- Extrait:
* * * *
Si la Tunisie appelle de ses vœux une transition digitale réussie, l’Union européenne exprime sa volonté de « l’accompagner dans le processus de modernisation de sa société ».
« Sans un plan de réforme réaliste, il est difficile d’aider la Tunisie », affirme Francisco Acosta Soto, chef de mission adjoint de la Délégation de l’Union européenne en Tunisie. Il est, semble-t-il, évident qu’un effort doit être fourni pour faire sauter les verrous qui bloquent le changement. Entamé au début des années 2000, le processus de la transformation digitale de la Tunisie s’étire en longueur. Depuis 2011, peu d’avancées ont été réalisées dans ce domaine. Le processus est pratiquement au point mort. Pourtant, il s’agit d’une transformation vitale, nécessaire, voire salvatrice pour une économie exsangue et en perte de vitesse.
* * * *
- Questions et consignes:
1. Répondez à ces questions sur l'extrait consacré à la transition digitale de la Tunisie :
(a) Quelle fonction occupe Francisco Acosta Soto ?
(b) À quelle période le processus de transformation digitale de la Tunisie a-t-il été entamé ?
(c) Depuis quelle année peu d'avancées ont-elles été réalisées dans ce domaine ?
2. Pouvez-vous poursuivre l'extrait sur la transition digitale de la Tunisie à partir de sa dernière phrase ?
Les lignes qui suivent proviennent d'une autre source.
* * * *
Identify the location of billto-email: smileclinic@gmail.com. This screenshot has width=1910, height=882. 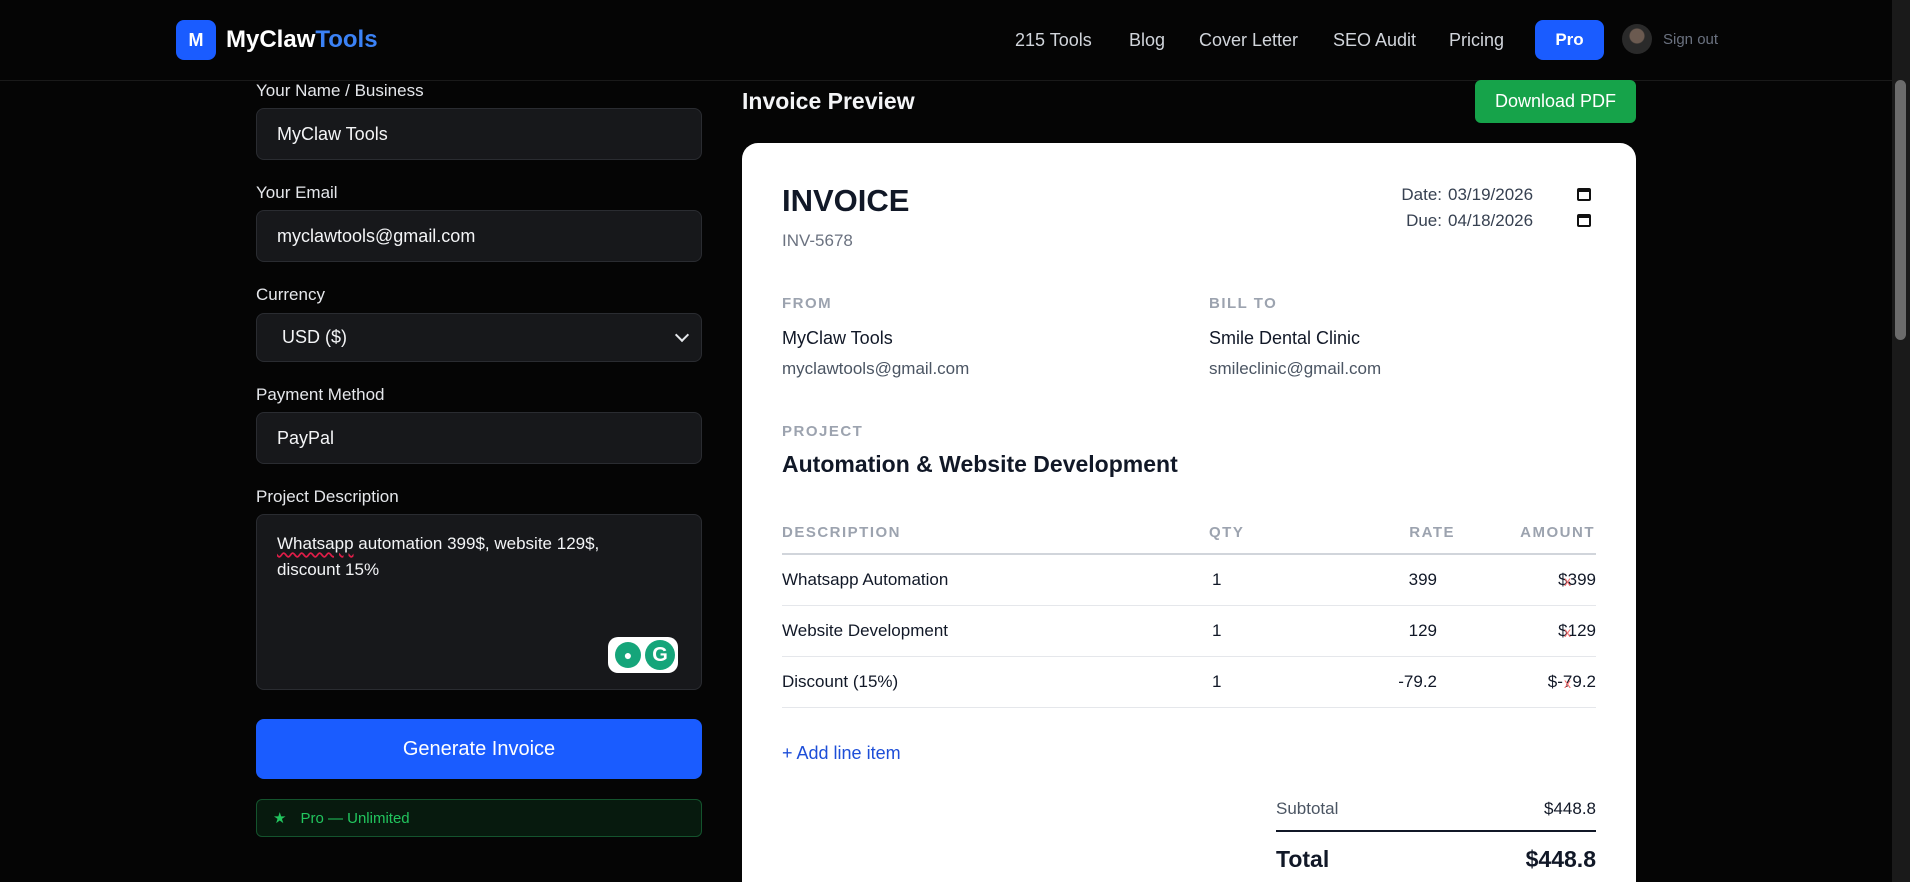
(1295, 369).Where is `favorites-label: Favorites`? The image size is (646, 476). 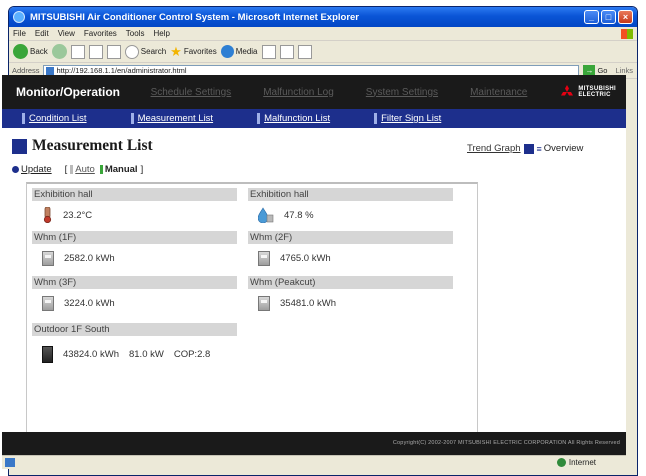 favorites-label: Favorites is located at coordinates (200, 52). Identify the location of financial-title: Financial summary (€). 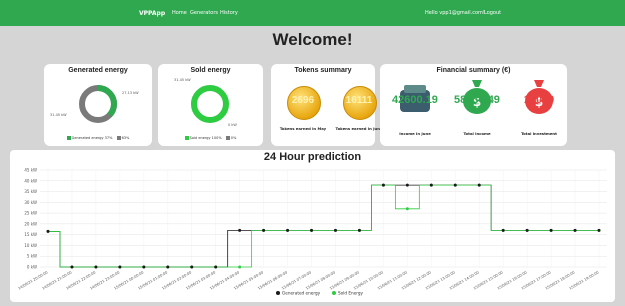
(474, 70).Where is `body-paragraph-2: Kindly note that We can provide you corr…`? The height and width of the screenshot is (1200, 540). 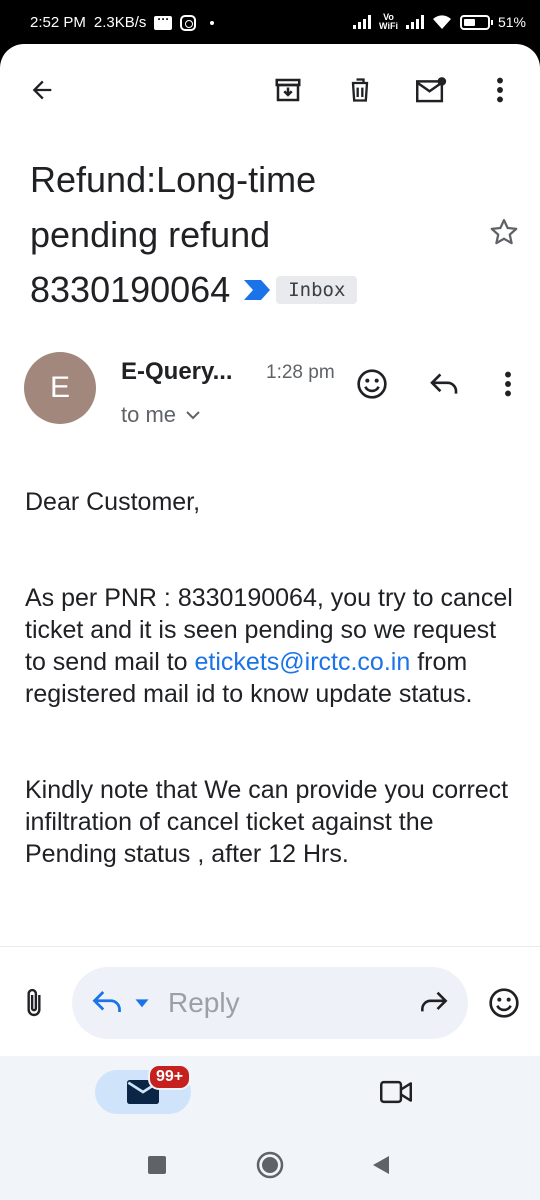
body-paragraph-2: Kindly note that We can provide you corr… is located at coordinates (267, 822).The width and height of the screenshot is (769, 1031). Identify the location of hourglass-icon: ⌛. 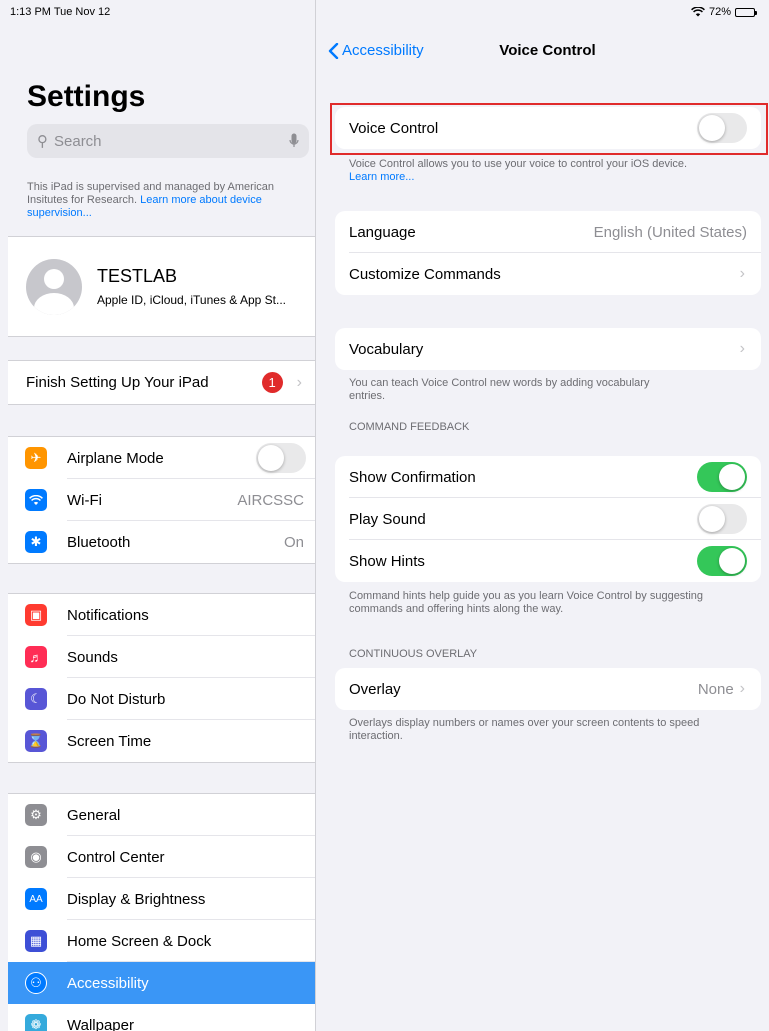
* * * *
- Réponses par consigne:
1.
(a) Il est chef de mission adjoint de la Délégation de l'Union européenne en Tunisie.
(b) Au début des années 2000.
(c) Depuis 2011.

2.
Le pays risque de perdre ses atouts qui lui ont permis de se construire l’image de marque d’un hub technologique. Peut-on surmonter les lacunes et les difficultés qui entravent la transition numérique? Quels sont les moyens envisageables pour accélérer ce changement tant souhaité ? Pour apporter des éléments de réponse à ces interrogations, le Centre des études méditerranéennes et internationales a organisé mardi 22 juin, une rencontre-débat en présence de Ahmed Driss, président du centre, Francisco Acosta Soto, chef de Mission adjoint de la Délégation de l’Union européenne en Tunisie, Abdelkader Boudriga, économiste et expert en gouvernance, et Olfa Kamoun, professeur universitaire spécialisée en informatique.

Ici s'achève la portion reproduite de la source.